Assigned task: Return all records exactly. Nothing may be added.

--- START ---

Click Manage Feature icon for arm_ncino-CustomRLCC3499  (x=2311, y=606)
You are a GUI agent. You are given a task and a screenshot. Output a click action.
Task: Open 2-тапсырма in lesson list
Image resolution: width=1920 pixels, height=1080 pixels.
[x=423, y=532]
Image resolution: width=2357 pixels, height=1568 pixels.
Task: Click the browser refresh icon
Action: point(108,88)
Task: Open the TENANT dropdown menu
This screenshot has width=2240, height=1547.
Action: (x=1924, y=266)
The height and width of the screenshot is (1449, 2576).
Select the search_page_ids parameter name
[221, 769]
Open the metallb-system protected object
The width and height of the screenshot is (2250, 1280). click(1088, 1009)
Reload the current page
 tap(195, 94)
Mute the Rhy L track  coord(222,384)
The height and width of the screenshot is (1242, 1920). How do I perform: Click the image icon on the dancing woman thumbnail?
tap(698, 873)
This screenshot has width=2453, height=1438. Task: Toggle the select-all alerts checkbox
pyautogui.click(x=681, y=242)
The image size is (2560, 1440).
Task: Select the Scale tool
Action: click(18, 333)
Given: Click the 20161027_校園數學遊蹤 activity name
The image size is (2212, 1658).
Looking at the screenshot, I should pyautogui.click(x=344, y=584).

--- END ---

Task answer:
Click Manage Feature icon for arm_ncino-CustomRLCC3499  (x=2311, y=606)
You are a GUI agent. You are given a task and a screenshot. Output a click action.
Task: Open 2-тапсырма in lesson list
Image resolution: width=1920 pixels, height=1080 pixels.
[x=423, y=532]
Image resolution: width=2357 pixels, height=1568 pixels.
Task: Click the browser refresh icon
Action: point(108,88)
Task: Open the TENANT dropdown menu
This screenshot has width=2240, height=1547.
Action: (x=1924, y=266)
The height and width of the screenshot is (1449, 2576).
Select the search_page_ids parameter name
[221, 769]
Open the metallb-system protected object
The width and height of the screenshot is (2250, 1280). click(1088, 1009)
Reload the current page
 tap(195, 94)
Mute the Rhy L track  coord(222,384)
The height and width of the screenshot is (1242, 1920). How do I perform: Click the image icon on the dancing woman thumbnail?
tap(698, 873)
This screenshot has width=2453, height=1438. Task: Toggle the select-all alerts checkbox
pyautogui.click(x=681, y=242)
The image size is (2560, 1440).
Task: Select the Scale tool
Action: click(18, 333)
Given: Click the 20161027_校園數學遊蹤 activity name
The image size is (2212, 1658).
Looking at the screenshot, I should pyautogui.click(x=344, y=584).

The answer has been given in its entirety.